Black Seconds is the fifth of Karin Fossum’s novels to be translated into English (a sixth has recently come out in hardback) and it will certainly do no harm to her reputation as one of the leading contemporary writers of Scandanavian crime fiction, which is currently riding the crest of a wave, with writers like Ake Edwardson, Jo Nesbo, Karin Alvtegin and, of course, Henning Mankell, to mention but a few. Fossum, a Norwegian, is up there right at the top.

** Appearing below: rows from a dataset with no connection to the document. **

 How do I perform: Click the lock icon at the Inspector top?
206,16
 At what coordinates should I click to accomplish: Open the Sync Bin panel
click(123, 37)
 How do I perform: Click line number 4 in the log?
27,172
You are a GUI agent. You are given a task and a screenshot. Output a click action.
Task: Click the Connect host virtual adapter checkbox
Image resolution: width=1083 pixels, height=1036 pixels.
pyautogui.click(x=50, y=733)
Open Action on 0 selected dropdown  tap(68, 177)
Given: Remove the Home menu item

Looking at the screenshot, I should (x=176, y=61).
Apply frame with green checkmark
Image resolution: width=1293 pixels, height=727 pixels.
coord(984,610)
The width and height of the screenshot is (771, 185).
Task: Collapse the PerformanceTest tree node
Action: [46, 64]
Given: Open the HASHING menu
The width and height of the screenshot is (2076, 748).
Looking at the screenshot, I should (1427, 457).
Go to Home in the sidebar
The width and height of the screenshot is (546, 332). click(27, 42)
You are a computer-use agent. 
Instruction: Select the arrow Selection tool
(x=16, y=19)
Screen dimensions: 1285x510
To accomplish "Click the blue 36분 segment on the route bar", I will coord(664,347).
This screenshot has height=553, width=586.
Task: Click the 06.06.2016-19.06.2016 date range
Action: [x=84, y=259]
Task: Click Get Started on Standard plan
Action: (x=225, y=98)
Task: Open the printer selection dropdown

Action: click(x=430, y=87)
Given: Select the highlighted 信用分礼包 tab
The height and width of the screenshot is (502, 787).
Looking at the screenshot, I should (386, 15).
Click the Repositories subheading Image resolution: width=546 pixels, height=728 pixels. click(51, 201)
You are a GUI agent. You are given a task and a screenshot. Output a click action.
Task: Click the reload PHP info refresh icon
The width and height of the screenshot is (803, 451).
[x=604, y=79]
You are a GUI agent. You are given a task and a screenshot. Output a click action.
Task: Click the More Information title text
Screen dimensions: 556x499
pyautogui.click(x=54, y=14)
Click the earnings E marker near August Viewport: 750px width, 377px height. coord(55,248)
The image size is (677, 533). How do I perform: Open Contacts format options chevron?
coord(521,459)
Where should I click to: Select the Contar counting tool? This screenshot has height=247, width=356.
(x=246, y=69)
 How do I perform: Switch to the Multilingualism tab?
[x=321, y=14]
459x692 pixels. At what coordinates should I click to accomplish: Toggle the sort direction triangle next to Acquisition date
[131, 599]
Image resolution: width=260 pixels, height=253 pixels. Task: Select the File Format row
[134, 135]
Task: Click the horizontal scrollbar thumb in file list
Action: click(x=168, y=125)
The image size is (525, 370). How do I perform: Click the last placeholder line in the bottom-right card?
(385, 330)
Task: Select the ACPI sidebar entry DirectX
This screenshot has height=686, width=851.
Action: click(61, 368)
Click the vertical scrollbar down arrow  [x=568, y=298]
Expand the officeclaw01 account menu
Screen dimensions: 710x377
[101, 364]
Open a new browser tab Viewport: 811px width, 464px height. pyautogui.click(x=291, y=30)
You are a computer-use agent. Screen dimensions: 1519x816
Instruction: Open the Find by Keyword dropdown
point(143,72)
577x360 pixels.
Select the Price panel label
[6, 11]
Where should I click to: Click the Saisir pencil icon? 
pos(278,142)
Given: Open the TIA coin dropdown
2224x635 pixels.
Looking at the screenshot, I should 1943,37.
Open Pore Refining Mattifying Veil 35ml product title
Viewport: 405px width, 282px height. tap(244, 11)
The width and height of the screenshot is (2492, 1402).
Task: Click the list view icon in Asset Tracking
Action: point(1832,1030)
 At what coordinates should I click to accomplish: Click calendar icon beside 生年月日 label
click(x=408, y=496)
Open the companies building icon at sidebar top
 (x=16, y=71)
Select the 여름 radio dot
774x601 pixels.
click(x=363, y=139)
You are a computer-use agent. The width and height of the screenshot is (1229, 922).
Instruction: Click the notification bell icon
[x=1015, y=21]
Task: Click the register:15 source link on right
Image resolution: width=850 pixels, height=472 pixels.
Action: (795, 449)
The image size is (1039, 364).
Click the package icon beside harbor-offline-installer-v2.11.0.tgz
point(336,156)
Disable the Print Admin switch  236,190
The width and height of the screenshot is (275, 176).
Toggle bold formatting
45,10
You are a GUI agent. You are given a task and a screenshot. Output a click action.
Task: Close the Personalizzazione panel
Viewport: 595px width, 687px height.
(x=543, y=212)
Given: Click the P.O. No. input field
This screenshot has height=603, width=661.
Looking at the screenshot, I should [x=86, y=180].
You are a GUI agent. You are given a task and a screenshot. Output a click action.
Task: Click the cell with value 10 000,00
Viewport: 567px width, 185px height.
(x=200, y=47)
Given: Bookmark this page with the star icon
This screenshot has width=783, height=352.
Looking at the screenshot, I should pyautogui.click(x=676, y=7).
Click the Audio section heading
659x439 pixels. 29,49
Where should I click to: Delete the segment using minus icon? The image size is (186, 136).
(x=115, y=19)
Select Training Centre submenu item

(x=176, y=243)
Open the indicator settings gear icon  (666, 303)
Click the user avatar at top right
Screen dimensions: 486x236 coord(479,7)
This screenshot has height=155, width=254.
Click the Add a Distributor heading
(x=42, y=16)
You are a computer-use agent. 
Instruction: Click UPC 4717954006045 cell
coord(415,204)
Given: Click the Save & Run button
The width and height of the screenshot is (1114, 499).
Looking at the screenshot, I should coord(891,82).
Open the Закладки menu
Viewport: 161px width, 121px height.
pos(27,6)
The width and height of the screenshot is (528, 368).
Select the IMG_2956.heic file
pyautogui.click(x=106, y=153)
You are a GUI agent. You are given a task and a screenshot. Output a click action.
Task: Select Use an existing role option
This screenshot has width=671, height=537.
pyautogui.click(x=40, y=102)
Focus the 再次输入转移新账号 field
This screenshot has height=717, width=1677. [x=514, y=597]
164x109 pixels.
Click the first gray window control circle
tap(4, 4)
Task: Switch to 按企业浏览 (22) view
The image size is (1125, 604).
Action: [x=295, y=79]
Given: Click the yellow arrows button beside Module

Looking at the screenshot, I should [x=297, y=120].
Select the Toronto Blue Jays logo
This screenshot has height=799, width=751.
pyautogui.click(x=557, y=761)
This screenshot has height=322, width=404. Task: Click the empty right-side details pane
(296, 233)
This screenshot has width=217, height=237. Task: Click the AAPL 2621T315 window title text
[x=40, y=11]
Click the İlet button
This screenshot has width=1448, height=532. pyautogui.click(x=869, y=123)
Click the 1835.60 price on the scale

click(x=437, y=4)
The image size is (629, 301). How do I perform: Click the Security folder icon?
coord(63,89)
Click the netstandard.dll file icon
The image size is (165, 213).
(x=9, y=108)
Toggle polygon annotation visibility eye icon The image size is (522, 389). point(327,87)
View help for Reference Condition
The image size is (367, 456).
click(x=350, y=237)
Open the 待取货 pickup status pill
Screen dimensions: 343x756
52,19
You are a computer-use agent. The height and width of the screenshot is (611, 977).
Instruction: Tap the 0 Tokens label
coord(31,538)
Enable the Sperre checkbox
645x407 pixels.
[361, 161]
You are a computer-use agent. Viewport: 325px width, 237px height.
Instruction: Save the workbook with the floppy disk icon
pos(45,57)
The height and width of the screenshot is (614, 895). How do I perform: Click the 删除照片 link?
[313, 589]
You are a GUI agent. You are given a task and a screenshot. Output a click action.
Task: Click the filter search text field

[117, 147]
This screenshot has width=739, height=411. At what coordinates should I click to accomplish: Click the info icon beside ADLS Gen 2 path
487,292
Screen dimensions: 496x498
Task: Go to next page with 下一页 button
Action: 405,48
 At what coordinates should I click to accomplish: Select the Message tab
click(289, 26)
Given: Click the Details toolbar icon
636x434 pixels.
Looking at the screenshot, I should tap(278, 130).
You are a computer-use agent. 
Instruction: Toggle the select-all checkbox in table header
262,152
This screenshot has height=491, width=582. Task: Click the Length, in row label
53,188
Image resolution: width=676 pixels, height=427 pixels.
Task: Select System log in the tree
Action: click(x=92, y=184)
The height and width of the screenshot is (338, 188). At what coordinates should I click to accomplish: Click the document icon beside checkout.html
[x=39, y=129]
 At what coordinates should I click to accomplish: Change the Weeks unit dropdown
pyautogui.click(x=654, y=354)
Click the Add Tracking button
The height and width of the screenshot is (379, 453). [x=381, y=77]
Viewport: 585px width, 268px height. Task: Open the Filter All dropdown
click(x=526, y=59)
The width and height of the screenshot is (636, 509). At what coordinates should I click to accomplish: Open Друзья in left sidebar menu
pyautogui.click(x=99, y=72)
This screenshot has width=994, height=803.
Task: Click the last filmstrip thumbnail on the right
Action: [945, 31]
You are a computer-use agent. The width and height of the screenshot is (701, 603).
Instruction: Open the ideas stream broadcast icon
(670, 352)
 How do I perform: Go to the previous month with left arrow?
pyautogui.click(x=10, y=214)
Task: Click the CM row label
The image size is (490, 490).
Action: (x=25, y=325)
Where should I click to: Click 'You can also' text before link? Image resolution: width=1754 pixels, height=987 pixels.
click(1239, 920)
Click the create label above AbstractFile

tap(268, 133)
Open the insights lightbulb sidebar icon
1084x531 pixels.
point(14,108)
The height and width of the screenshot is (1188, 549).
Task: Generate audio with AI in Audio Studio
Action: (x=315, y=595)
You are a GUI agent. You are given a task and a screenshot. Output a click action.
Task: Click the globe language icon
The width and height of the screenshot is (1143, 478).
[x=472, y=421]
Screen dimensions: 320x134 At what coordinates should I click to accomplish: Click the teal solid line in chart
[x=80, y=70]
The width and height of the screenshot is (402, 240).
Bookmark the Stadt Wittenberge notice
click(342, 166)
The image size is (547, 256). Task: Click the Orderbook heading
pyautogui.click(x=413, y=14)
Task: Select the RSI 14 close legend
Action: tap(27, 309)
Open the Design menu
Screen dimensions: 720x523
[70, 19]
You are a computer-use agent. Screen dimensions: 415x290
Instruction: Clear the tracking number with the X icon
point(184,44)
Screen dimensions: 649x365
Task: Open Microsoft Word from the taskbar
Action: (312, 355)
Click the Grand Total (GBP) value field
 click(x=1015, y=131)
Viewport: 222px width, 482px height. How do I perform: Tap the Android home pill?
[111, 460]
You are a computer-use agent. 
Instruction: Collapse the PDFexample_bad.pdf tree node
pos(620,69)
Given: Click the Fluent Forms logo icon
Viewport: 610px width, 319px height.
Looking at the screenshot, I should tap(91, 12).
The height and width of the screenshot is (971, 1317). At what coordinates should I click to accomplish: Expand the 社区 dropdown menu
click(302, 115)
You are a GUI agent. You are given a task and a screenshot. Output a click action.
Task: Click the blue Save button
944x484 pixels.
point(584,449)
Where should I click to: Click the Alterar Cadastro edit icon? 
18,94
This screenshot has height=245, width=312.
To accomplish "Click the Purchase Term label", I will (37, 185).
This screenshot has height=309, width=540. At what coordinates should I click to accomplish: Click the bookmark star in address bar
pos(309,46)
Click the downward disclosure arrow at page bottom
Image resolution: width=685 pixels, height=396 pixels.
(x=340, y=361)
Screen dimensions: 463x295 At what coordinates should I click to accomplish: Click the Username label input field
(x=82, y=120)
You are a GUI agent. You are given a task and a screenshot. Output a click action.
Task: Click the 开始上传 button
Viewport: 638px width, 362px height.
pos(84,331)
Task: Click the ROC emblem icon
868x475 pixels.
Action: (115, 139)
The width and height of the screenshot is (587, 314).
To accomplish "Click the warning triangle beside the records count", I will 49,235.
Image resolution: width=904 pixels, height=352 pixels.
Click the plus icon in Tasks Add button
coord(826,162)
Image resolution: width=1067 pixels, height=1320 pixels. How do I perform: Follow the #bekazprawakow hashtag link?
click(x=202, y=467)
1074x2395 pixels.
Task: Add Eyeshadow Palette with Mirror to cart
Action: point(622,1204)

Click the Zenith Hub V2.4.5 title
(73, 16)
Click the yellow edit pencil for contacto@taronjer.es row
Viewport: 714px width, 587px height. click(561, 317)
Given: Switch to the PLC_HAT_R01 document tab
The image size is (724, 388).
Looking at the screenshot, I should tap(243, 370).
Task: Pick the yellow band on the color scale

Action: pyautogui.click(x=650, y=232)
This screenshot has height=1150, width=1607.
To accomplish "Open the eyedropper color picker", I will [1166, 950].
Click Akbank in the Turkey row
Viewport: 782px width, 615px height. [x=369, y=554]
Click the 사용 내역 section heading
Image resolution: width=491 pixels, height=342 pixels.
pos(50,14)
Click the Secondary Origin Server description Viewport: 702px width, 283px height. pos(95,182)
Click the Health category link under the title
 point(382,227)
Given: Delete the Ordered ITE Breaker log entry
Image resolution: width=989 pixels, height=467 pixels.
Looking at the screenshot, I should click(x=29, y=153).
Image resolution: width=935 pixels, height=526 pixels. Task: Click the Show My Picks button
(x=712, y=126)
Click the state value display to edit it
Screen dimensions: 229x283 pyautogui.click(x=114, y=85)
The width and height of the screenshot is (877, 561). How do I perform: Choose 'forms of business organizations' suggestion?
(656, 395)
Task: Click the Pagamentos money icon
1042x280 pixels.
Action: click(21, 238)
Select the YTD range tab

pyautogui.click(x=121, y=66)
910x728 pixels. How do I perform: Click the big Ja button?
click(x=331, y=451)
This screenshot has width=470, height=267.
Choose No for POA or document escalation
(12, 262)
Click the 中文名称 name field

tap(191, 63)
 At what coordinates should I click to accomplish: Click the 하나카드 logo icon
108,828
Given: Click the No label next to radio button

In Inspector Sejer, Fossum has established an enduring detective, perhaps not as dark or dysfunctional a character as has become the norm these days, but still one, along with his regular team, who serves as the moral compass. In this sense Fosum writes quite traditional crime fiction (if not old-fashioned and charming), although the crimes she describes and the socially dysfunctional world her characters inhabit are much less so. Fossum writes economically and with great pace (and here she is helped by an excellent translator) and even though Black Seconds is not a particularly complex whodunnit (I was able to unravel the mystery without too much trouble), I didn’t think that this was Fossum’s real purpose or concern and instead she relies more on tension and suspense than enigma – with great effect.
What Fossum does particularly well (as does Mankell) is capture the landscapes (both geographical and social), which are a constant presence and influence on the characters and the narratives. Just as Rankin’s Rebus novels could only take place in Edinburgh and Rankin uses the novels to make social and political commentary, so the same is true of the best of the Scandanavian crime writers.